String Building Efficiency

Bad: Repeated Concatenation

# O(n²) due to string copying
result = ""
for char in s:
    result += char  # Creates new string each time

Good: List + Join

# O(n) with single join
result = []
for char in s:
    result.append(char)
return ''.join(result)

Python String Methods

# Efficient built-in methods
s.strip()       # Remove whitespace
s.split()       # Split on whitespace
s.split(delim)  # Split on delimiter
s.replace(old, new)  # Replace substring
s.startswith(prefix)
s.endswith(suffix)
s.isdigit()     # All digits
s.isalpha()     # All letters
s.isalnum()     # Letters or digits
s.upper()       # Uppercase
s.lower()       # Lowercase

Advanced Patterns

KMP String Matching

def kmp_search(text: str, pattern: str) -> int:
    """
    Find pattern in text using KMP algorithm.
    Time: O(n + m), Space: O(m)
    """
    def build_lps(pattern):
        """Build longest proper prefix which is also suffix array."""
        lps = [0] * len(pattern)
        length = 0
        i = 1
        
        while i < len(pattern):
            if pattern[i] == pattern[length]:
                length += 1
                lps[i] = length
                i += 1
            else:
                if length != 0:
                    length = lps[length - 1]
                else:
                    lps[i] = 0
                    i += 1
        
        return lps
    
    if not pattern:
        return 0
    
    lps = build_lps(pattern)
    i = j = 0
    
    while i < len(text):
        if text[i] == pattern[j]:
            i += 1
            j += 1
        
        if j == len(pattern):
            return i - j  # Found at index i - j
        
        elif i < len(text) and text[i] != pattern[j]:
            if j != 0:
                j = lps[j - 1]
            else:
                i += 1
    
    return -1

Manacher’s Algorithm (Longest Palindrome)

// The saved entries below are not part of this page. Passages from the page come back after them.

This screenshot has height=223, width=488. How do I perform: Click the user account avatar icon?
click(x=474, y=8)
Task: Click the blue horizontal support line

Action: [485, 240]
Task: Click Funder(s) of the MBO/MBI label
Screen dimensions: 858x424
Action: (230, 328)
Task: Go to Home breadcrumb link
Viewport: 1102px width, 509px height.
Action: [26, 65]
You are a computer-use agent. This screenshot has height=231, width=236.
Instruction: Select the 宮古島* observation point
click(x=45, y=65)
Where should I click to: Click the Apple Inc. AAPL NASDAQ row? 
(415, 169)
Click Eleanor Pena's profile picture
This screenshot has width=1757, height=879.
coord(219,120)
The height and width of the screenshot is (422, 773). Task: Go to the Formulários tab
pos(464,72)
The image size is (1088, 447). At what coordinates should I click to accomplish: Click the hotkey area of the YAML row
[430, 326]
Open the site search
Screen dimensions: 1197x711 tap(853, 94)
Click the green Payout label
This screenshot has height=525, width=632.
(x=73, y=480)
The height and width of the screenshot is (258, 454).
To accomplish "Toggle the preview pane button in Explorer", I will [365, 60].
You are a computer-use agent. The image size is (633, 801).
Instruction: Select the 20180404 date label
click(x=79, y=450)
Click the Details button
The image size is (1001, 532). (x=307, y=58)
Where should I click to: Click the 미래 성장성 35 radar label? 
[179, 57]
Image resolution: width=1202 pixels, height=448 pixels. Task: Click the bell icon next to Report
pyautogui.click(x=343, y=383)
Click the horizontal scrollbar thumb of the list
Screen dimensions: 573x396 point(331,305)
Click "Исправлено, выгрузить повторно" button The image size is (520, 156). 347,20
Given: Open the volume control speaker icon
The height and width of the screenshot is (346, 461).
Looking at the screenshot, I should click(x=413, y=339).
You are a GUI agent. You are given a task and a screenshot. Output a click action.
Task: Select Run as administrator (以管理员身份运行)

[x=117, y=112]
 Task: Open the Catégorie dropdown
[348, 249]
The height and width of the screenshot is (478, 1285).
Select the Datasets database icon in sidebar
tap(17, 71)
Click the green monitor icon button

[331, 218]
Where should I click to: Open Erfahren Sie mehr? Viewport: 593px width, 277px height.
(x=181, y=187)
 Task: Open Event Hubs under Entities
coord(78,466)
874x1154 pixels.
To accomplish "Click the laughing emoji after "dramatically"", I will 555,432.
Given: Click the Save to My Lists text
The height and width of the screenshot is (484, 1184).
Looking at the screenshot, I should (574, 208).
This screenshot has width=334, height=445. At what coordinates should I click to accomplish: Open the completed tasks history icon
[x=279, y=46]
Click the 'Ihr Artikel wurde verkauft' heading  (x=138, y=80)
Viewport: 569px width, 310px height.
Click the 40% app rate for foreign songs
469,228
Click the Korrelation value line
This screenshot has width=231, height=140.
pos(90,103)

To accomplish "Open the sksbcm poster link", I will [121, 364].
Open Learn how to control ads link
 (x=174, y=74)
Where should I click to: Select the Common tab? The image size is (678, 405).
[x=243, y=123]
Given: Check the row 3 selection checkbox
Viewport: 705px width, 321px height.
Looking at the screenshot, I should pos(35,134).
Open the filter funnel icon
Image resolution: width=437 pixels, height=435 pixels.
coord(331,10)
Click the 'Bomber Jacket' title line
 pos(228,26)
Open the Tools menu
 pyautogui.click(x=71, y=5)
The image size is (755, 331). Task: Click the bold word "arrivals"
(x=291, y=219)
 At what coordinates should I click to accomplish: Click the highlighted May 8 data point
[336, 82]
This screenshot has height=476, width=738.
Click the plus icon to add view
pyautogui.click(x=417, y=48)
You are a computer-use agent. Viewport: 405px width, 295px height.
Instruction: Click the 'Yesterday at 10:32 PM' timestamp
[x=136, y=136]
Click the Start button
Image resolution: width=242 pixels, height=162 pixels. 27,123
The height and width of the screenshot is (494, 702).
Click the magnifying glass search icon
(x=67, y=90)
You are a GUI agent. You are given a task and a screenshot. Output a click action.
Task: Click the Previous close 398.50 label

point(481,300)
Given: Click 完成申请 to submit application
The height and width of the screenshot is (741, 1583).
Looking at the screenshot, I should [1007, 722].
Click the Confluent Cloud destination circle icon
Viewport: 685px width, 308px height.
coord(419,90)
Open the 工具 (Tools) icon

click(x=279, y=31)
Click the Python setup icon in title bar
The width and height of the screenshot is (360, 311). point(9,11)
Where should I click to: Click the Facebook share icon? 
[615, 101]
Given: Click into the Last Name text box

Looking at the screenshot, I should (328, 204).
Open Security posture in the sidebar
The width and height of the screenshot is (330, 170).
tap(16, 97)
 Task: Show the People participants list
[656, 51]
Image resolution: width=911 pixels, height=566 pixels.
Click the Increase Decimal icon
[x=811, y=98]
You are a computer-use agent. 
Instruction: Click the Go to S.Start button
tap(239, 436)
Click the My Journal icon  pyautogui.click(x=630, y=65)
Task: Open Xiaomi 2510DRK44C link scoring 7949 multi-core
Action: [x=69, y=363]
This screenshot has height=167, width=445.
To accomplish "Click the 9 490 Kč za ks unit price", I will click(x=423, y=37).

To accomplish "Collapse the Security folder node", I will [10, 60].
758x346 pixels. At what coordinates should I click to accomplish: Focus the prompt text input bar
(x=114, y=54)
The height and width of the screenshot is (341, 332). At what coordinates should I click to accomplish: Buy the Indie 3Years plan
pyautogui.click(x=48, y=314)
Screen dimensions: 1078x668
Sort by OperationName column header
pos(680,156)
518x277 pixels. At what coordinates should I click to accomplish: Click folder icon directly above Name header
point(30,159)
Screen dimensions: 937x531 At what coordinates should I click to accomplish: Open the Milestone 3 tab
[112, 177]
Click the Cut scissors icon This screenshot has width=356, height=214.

def longestPalindrome(s: str) -> str:
    """
    Find longest palindromic substring.
    Manacher's algorithm: O(n) time
    """
    # Transform string: "abc" -> "#a#b#c#"
    t = '#'.join('^{}$'.format(s))
    n = len(t)
    p = [0] * n  # p[i] = radius of palindrome at i
    center = right = 0
    
    for i in range(1, n - 1):
        # Mirror of i
        mirror = 2 * center - i
        
        if i < right:
            p[i] = min(right - i, p[mirror])
        
        # Expand around i
        while t[i + p[i] + 1] == t[i - p[i] - 1]:
            p[i] += 1
        
        # Update center if expanded past right
        if i + p[i] > right:
            center, right = i, i + p[i]
    
    # Find longest palindrome
    max_len = max(p)
    center_index = p.index(max_len)
    start = (center_index - max_len) // 2
    
    return s[start:start + max_len]
Pro Tip: For string building in loops, always use a list and join at the end instead of repeated concatenation. This changes O(n²) to O(n). For complex parsing, draw a state machine diagram first to clarify the logic.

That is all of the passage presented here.